Selected works from the WAG Collection
Date: 
Saturday, 11 May 2019 to Sunday, 28 July 2019

WAG is the fifth oldest public art collection in Australia. The depth of the collection reflects the 133 years that it has taken to assemble the more than 2,000 paintings, sculptures, photographs, drawings, decorative arts, cultural material and public art acquired since 1886. In addition to favourite pieces that many like to revisit, the exhibition includes new acquisitions on display for the first time including a Japanese Samurai armour from the (1602–1867) Edo period recently completed through the help of local David McKenzie who sourced a facemask and sword while travelling in Japan. The Menpo facemask was worn by both Samurai warriors and their feudals, it covers the face from the nose to the chin and helps to secure a top heavy helmet. The accompanying Shaku Edo-jidai Shinken Sword was acquired with funds from the A.L. Lane Foundation.

Public program(s):
Saturday 1 June, 1 - 2pm: David McKenzie presentation - Adding to WAG’s Samurai Armour 
 

Image credit:Louis Buvelot, Sunset at Coleranie, 1874.
In 2016 the Warrnambool Art Gallery (WAG) celebrated its 130th anniversary, marking WAG as the third oldest institutional collection in Victoria and the fifth oldest in Australia. During its formative history the Gallery has evolved along with changing social patterns, audience expectations and the boundaries that define art. The preservation and management of the Gallery’s Collection continues to be a key focus. Works acquired over the life of the Gallery tell rich and varied stories and are a remarkable reflection of time and place. This is an important opportunity to illustrate why particular works were acquired and considered important. We are truly delighted to present highlights from Warrnambool’s cultural evolution.

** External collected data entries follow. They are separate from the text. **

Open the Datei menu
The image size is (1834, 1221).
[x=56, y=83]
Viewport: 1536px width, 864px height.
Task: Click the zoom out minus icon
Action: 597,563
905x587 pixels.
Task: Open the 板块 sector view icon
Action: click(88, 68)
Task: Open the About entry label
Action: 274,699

The WAG Permanent Collection

The Western District of Victoria is majestic, raw, challenging, and at times unruly, characteristics keenly reflected in the WAG Permanent Collection. Its post-colonial history reflects its wide plains and rugged coast and the journeys of people to settle, tame, harvest and harness its forceful nature. From the monumental Great Ocean Road, Loch Ard Gorge and the Twelve Apostles to the maritime history of the Shipwreck Coast when Bass Strait was the route to the riches of the Goldfields and Portland the gateway to a new life in Victoria to the remarkable volcanic swampland formations of Tower Hill, the beautifully crafted heritage dry stone walls in the ‘Stony Rises’ on the volcanic plains, and the grandeur of historic hinterland homesteads and William Guilfoyle-designed gardens. This natural beauty and the legacies of our forebears sit alongside the significant artefacts and culture of the ancient Indigenous people of the region.

The historic art collection, comprising key works including Tower Hill (1855) by Eugene von Guérard, Sunset Waterpool at Coleraine (1889) by Louis Buvelot, The Scene of the Wreck of the Loch Ard (1878) by Frederick Bruford and Picardy Shrimpfisher (1891) by Tudor St George Tucker sit alongside contemporary aquisitions by a number of prominent modern and contemporary artists including Hobie Porter, Charles Blackman, Christian Waller, Eric Thake, Sam Leach, Marion Manifold, Kathryn Ryan, Raquel Ormella, Brent Harris and many more.